Exact repetition of the data below is required.

_Saved entries_
━━━━━━━━━━━━━━━━━━━━
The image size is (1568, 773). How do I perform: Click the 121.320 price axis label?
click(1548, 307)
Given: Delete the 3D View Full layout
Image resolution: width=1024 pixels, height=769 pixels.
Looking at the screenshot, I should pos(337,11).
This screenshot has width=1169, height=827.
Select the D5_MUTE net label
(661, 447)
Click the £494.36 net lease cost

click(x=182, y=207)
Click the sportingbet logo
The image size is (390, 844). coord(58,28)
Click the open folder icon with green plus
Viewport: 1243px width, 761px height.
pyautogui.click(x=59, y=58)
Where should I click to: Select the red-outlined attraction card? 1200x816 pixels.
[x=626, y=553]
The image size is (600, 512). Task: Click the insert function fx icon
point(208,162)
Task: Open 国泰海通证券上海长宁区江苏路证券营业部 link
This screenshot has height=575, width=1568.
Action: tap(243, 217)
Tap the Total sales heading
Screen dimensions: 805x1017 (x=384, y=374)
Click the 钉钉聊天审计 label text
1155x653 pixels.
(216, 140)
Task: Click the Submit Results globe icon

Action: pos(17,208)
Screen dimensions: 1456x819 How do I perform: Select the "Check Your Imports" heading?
━━━━━━━━━━━━━━━━━━━━
_Output for this task_
The image size is (1568, 773). How do I perform: Click the 121.320 price axis label?
click(1548, 307)
Given: Delete the 3D View Full layout
Image resolution: width=1024 pixels, height=769 pixels.
Looking at the screenshot, I should pos(337,11).
This screenshot has width=1169, height=827.
Select the D5_MUTE net label
(661, 447)
Click the £494.36 net lease cost

click(x=182, y=207)
Click the sportingbet logo
The image size is (390, 844). coord(58,28)
Click the open folder icon with green plus
Viewport: 1243px width, 761px height.
pyautogui.click(x=59, y=58)
Where should I click to: Select the red-outlined attraction card? 1200x816 pixels.
[x=626, y=553]
The image size is (600, 512). Task: Click the insert function fx icon
point(208,162)
Task: Open 国泰海通证券上海长宁区江苏路证券营业部 link
This screenshot has height=575, width=1568.
Action: tap(243, 217)
Tap the Total sales heading
Screen dimensions: 805x1017 (x=384, y=374)
Click the 钉钉聊天审计 label text
1155x653 pixels.
(216, 140)
Task: Click the Submit Results globe icon

Action: pos(17,208)
Screen dimensions: 1456x819 How do I perform: Select the "Check Your Imports" heading?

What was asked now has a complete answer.